Entries provided ->
** Start **

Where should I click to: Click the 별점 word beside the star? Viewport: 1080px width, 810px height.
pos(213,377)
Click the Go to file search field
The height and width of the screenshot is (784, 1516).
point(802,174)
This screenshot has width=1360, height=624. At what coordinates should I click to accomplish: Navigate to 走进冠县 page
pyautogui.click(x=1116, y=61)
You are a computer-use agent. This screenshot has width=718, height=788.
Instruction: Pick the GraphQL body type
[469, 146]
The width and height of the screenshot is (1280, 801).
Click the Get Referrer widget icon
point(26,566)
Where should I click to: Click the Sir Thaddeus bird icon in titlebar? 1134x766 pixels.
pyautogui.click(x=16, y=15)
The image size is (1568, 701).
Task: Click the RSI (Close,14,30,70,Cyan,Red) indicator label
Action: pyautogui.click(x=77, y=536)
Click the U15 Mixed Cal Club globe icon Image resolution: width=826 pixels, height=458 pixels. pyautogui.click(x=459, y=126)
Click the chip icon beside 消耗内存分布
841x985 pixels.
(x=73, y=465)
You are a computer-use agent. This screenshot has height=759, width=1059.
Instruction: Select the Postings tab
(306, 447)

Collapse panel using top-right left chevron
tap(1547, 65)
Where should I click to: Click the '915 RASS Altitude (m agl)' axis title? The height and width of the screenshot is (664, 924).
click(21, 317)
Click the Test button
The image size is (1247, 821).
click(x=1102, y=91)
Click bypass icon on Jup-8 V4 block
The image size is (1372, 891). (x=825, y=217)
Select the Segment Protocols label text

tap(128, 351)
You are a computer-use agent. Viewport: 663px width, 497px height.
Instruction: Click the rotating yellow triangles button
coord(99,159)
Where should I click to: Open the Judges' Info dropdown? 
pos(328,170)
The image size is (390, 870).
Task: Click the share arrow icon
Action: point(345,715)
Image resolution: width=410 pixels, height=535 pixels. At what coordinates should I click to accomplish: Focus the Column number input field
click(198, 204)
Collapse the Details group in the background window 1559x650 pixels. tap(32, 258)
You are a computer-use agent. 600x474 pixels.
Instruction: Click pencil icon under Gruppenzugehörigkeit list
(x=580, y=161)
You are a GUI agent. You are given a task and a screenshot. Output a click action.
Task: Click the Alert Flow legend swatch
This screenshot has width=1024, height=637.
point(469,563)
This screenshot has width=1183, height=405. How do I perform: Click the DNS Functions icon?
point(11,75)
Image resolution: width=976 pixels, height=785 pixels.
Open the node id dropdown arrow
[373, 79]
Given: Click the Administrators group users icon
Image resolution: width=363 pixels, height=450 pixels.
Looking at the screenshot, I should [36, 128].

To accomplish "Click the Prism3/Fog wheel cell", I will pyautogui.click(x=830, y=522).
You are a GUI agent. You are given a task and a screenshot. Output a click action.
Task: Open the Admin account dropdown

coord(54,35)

** End **

Your goal ->
Copy out the entries above, unchanged, from the line containing "Click bypass icon on Jup-8 V4 block" through the line containing "Looking at the", including both of those lines.

The output ->
Click bypass icon on Jup-8 V4 block
The image size is (1372, 891). (x=825, y=217)
Select the Segment Protocols label text

tap(128, 351)
You are a computer-use agent. Viewport: 663px width, 497px height.
Instruction: Click the rotating yellow triangles button
coord(99,159)
Where should I click to: Open the Judges' Info dropdown? 
pos(328,170)
The image size is (390, 870).
Task: Click the share arrow icon
Action: point(345,715)
Image resolution: width=410 pixels, height=535 pixels. At what coordinates should I click to accomplish: Focus the Column number input field
click(198, 204)
Collapse the Details group in the background window 1559x650 pixels. tap(32, 258)
You are a computer-use agent. 600x474 pixels.
Instruction: Click pencil icon under Gruppenzugehörigkeit list
(x=580, y=161)
You are a GUI agent. You are given a task and a screenshot. Output a click action.
Task: Click the Alert Flow legend swatch
This screenshot has width=1024, height=637.
point(469,563)
This screenshot has width=1183, height=405. How do I perform: Click the DNS Functions icon?
point(11,75)
Image resolution: width=976 pixels, height=785 pixels.
Open the node id dropdown arrow
[373, 79]
Given: Click the Administrators group users icon
Image resolution: width=363 pixels, height=450 pixels.
Looking at the screenshot, I should [36, 128].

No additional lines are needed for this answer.